Christopher Edwards: Wszyscy musimy się uczyć
2014-04-01 12:46:36 | autor: AS | źródło: własne | « poprzedni news | następny news » |
Christopher Edwards wraz z Jasonem Gorskie trafili do puławskiej Wisły przeszło rok temu. Niestety, początek nie był dla nich dobry, bo nie mogli występować ze względów proceduralnych. Potem popularny "Edi" zagrał w dwóch pierwszych spotkaniach sezonu 2013/2014 i nabawił się kontuzji, która uniemożliwiła mu grę praktycznie do końca rundy jesiennej. Indywidualne treningi, specjalny tryb przygotowań pod okiem fizjoterapeuty, wzmacnianie kontuzjowanej nogi i mozolna praca - to przerwa zimowa w wykonaniu Edwardsa. Wrócił pełen wigoru z jednym nastawieniem - grać jak najlepiej, zdobyć miejsce w pierwszym składzie i walczyć na każdym metrze boiska. "Edi" nie zagrał w meczach z Olimpią Zambrów i Stalą Stalowa Wola, ale później zajął miejsce kontuzjowanego Mateusza Gawrysiaka i w spotkaniach z Garbarnią i Wigrami pokazał się z bardzo dobrej strony.

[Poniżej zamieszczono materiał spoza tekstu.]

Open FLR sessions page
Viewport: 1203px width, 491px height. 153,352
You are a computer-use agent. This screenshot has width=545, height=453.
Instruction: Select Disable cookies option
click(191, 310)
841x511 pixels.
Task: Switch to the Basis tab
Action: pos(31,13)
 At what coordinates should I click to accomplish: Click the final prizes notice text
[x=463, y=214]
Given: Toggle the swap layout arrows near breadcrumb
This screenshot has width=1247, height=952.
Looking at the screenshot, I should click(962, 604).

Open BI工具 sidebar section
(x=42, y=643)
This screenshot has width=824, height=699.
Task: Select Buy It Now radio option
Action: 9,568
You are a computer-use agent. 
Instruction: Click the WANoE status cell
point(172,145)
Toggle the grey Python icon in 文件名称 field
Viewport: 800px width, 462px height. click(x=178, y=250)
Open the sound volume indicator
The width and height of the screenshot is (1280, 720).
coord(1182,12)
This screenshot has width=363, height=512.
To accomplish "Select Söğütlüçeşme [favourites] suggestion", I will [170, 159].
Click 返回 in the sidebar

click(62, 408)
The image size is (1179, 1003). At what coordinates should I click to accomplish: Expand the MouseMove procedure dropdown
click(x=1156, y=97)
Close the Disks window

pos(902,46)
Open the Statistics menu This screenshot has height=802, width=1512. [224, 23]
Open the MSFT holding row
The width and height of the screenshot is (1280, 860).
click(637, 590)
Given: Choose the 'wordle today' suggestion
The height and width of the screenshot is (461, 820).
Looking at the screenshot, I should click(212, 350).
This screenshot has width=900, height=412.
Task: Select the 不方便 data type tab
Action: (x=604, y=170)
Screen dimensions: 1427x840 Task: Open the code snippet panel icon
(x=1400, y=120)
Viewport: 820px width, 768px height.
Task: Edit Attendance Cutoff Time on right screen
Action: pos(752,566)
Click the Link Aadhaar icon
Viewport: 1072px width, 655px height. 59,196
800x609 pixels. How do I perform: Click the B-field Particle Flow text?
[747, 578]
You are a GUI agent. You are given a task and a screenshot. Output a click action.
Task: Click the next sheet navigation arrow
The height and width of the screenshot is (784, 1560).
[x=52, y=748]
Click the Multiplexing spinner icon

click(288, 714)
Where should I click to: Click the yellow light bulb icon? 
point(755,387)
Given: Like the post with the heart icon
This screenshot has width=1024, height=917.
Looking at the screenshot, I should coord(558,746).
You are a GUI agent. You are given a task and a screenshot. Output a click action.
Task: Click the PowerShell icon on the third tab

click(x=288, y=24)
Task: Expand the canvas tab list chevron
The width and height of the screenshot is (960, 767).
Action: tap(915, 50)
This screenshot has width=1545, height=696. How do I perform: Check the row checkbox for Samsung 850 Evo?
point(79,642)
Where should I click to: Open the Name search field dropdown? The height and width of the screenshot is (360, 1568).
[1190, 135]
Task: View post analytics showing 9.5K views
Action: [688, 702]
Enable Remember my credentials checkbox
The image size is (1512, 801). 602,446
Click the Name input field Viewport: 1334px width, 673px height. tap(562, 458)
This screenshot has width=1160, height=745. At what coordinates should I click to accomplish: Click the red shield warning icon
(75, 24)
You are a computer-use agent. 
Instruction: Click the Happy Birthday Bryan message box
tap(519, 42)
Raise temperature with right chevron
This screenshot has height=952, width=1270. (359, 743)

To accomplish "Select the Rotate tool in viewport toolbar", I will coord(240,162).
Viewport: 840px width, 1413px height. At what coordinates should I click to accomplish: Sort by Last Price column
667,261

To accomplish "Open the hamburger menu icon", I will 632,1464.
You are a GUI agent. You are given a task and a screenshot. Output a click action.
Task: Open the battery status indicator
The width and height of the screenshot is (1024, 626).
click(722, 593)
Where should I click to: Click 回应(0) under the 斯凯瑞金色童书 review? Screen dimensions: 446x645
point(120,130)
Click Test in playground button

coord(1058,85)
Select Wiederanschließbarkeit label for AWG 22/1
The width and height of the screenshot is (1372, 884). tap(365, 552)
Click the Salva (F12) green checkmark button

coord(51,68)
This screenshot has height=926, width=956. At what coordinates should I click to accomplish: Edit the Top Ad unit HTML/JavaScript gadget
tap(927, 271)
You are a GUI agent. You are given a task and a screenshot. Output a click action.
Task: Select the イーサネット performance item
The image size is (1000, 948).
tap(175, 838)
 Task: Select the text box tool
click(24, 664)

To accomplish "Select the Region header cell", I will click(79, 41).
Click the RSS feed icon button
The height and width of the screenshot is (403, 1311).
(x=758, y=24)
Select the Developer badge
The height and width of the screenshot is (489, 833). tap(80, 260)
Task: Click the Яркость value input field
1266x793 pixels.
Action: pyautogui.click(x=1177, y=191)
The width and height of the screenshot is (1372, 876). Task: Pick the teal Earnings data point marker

Edi, z perspektywy prawego obrońcy mecz z Wigrami był do wygrania?
Mecz z Wigrami był dla nas dużą szansą i sporym wydarzeniem. Myślę, że pokazaliśmy w nim, że jesteśmy zespołem, który może zaistnieć w tej lidze i pomaszerować w górę tabeli. Byliśmy dobrze dysponowani przez większość meczu, ale niestety zamiast trzech punktów zdobyliśmy tylko jeden. Wszyscy byli po ostatnim gwizdku bardzo niezadowoleni, z czego z kolei ja się ucieszyłem, bo to pokazało, że wszyscy myślą o tym by być lepszym i iść do przodu.
A z własnego występu jesteś zadowolony?
Myślę, że zagrałem dobry mecz, ale wiem, że mogę dać z siebie więcej. Jestem zadowolony. Muszę jednak podkreślić, że nie chcę być po prostu dobrym graczem, ale każdego dnia pracuję na to by być coraz lepszym zawodnikiem.
Było trochę kontrowersji. Sędziowie chyba zbyt pochopnie podyktowali jedenastkę dla rywali.
Sędzia miał kilka trudnych decyzji do podjęcia. Szkoda, że rzut karny został podyktowany przeciwko nam w samej końcówce spotkania, ale to jest część gry. Wszyscy musimy się uczyć i wyciągać wnioski z takich sytuacji, by z odpowiednią pewnością siebie iść do przodu.
Kibice wielokrotnie nagradzali oklaskami twoje zagrania. Na początku było trudno, ale teraz chyba zaczynają się do ciebie przekonywać.
To jest zawsze bardzo miłe. Nie ma nic lepszego niż opinia kibiców, którzy doceniają twoje zaangażowanie na boisku. Jestem bardzo zadowolony, że dostałem ponownie szansę gry i mogę walczyć z zespołem o zwycięstwo.